| Activity |
Please copy every record below exactly and leave out the pictures.

| Task material |
* * * * * * *
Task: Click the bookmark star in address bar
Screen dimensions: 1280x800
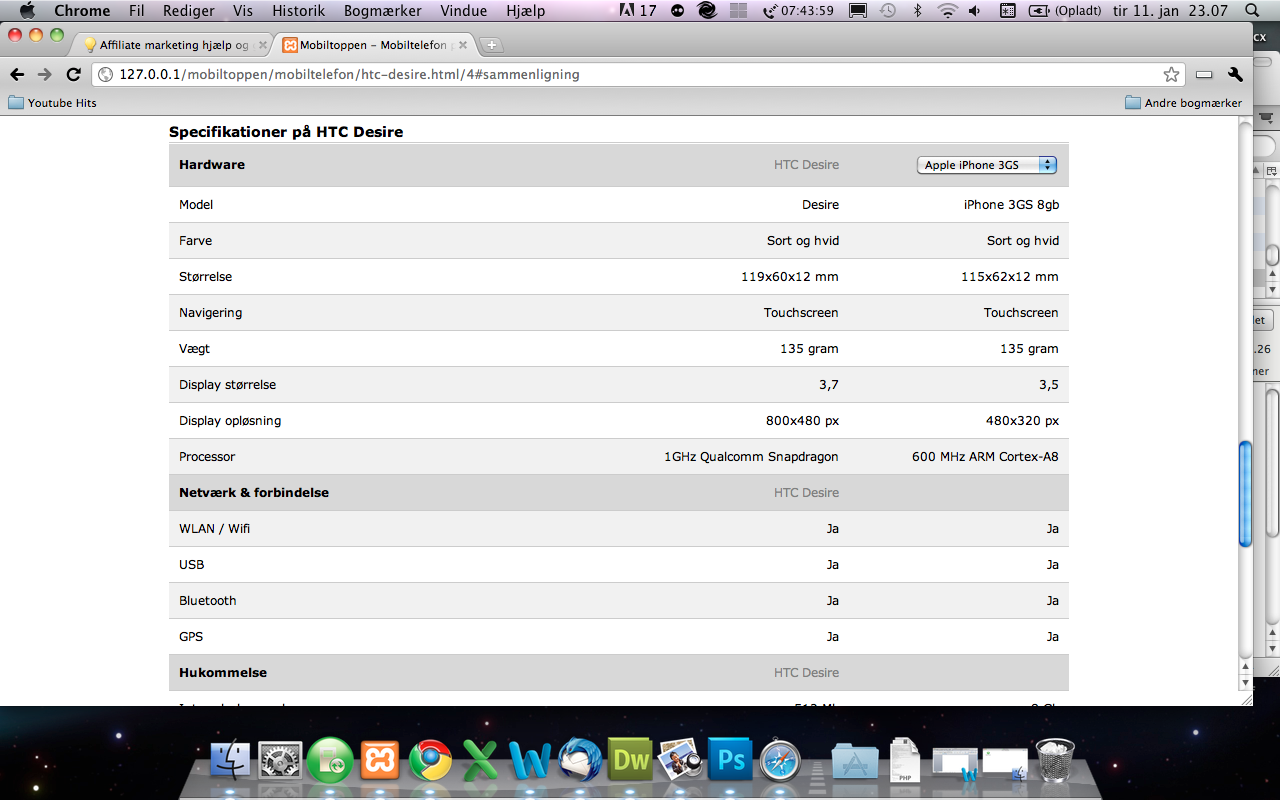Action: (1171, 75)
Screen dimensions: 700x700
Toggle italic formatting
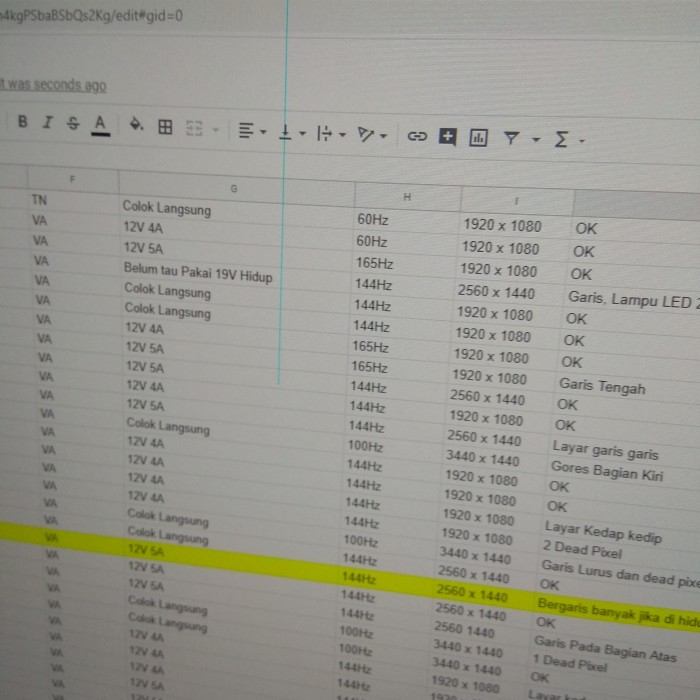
* * * * * * *
| Task answer |
Task: Click the bookmark star in address bar
Screen dimensions: 1280x800
Action: (1171, 75)
Screen dimensions: 700x700
Toggle italic formatting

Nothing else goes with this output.